Clara-mente, Iñigo de la Serna
Ahuyenta temores e incongruencias con su discurso, su aspecto y su aplomo. Transmite una serenidad de espíritu sin censuras. La realidad y la justicia triunfan siempre, y es inútil todo artificio
Ahora que me han aclarado que tengo nombre de persona buena, y puesto que estoy de demasiado buen humor como para hacer un destripe, mi columna de hoy va a ser una merecidísima loa a un hombre cuya seriedad y consistencia son parte fundamental de nuestra esperanza para el futuro. Nada de insensatos halagos y necias conjeturas, me voy a limitar a exponer obviedades, que se palpan y emanan de esta figura política que, para nuestra suerte, vuelve a primera fila.
Se rige por los sentidos de la obligación y de la responsabilidad, que evidencia fuera de los gritos y esperpénticos discursos a los que, lamentablemente, estamos acostumbrándonos. Se puede oír su tranquilidad absoluta, esa que comparte con Alberto y Borja, políticos de su misma distinguida escuela. Este trío es muy poderoso. Son conscientes de que España necesita un tratamiento proporcionado de índole moral, basado en la tolerancia del poder gubernamental; no en imposiciones, que no harán sino agravar tanta enfermedad nerviosa.
Con ellos desaparecerá el placer de violar la ley, ese diabólico impulso para sustraerse a la norma común. La ley, nada más que por ser ley, ejerce un decisivo imperio. En la práctica, se traduce en adelanto social, político y económico. Este último aspecto es uno de los fuertes de De la Serna, un motivo más para apoyar su disciplinada y entusiasta candidatura. Ahuyenta temores e incongruencias con su discurso, su aspecto y su aplomo. Transmite una serenidad de espíritu sin censuras. La realidad y la justicia triunfan siempre, y es inútil todo artificio.
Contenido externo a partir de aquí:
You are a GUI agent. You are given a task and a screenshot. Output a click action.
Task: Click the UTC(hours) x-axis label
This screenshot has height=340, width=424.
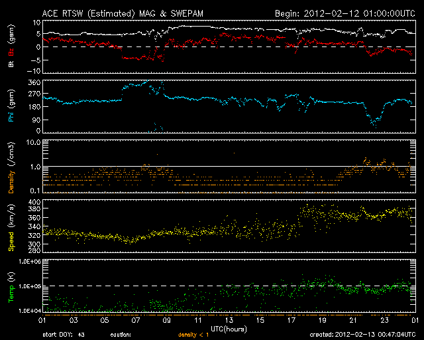[229, 327]
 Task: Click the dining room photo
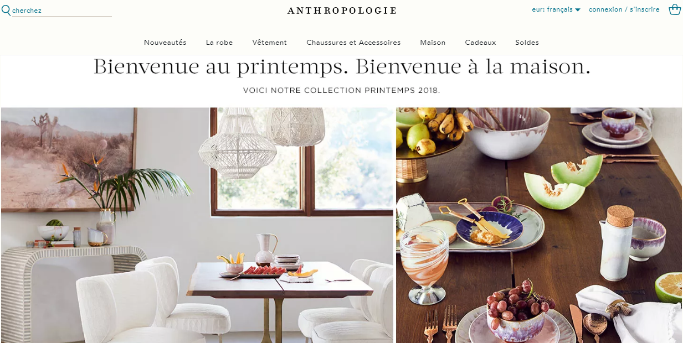[197, 225]
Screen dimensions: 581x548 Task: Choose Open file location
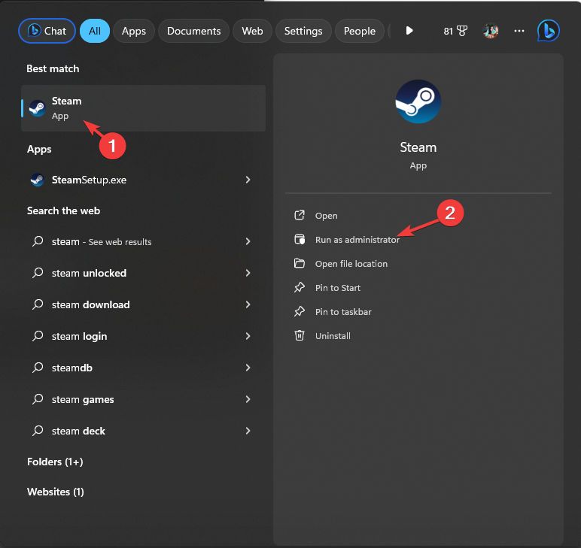pyautogui.click(x=351, y=264)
Si fuera posible dominar con una ojeada el panorama, llegando a una clarísima síntesis, todo obedece a un mismo designio: reconducir la traza constitucional para que sus efectivos resultados no dependan de los comportamientos personales, variar ánimos y conductas lejos de la codicia, la grosería, el infantilismo y el banal impulso de un triunfo momentáneo y, por encima de todo, que descuelle la idea cardinal de que la salud del Estado pasa por que los políticos demuestren civismo en el cuerpo de la nación. Es un objetivo inmediato que se puede y se debe conseguir.
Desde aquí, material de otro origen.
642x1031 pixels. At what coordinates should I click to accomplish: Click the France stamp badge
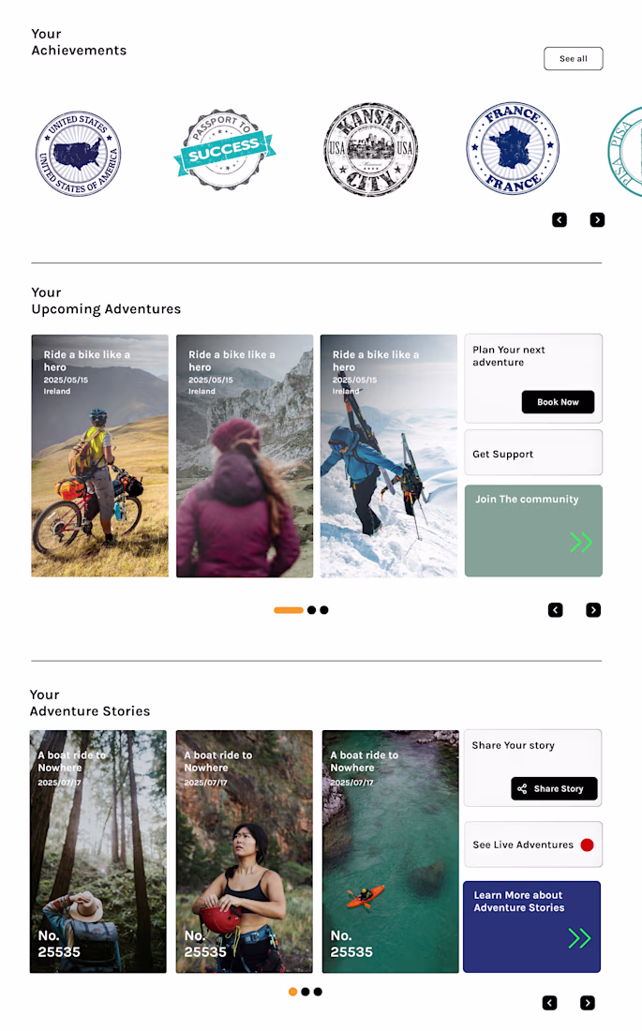click(513, 148)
Con De la Serna, Sémper, Feijóo y algunos más, vuelve el buen gusto al estrado. La educación, el saber estar, la estética, la lógica y la inteligencia habían abandonado las urnas; pero esa oscura etapa parece que está en retroceso. Voces firmes, seguras, formadas, asentadas en nuestros valores más elementales, en la búsqueda del honor, vuelven a protagonizar la vida pública. Es una suerte que hay que celebrar por todo lo alto. Hasta mayo, correrá mucha tinta; pero sería una insensatez no valorar desde ahora la valentía, generosidad y conciencia de estos españoles, que han vuelto de su cómoda privacidad para ayudarnos a salir de este bache. ¡Por fin dejaremos de escuchar los discursos vacíos y bochornosos de Sánchez y su nada ilustre (y ridícula) mujer!
Para terminar, reconoceré que un señor tan serio, firme, consistente en su manera de pensar y bien armado en su aspecto físico es un placer para la vista y para el intelecto; pero no puedo firmar este texto sin exponer mi disconformidad con una de sus aseveraciones. Sr. De la Serna: aunque también imponente, preciosa y sana, Santander no es la ciudad más bonita del mundo; por favor, recuerde que Sevilla también está en el mapa. Las crónicas hablan por sí mismas, ¿o es que no se ha paseado por aquí?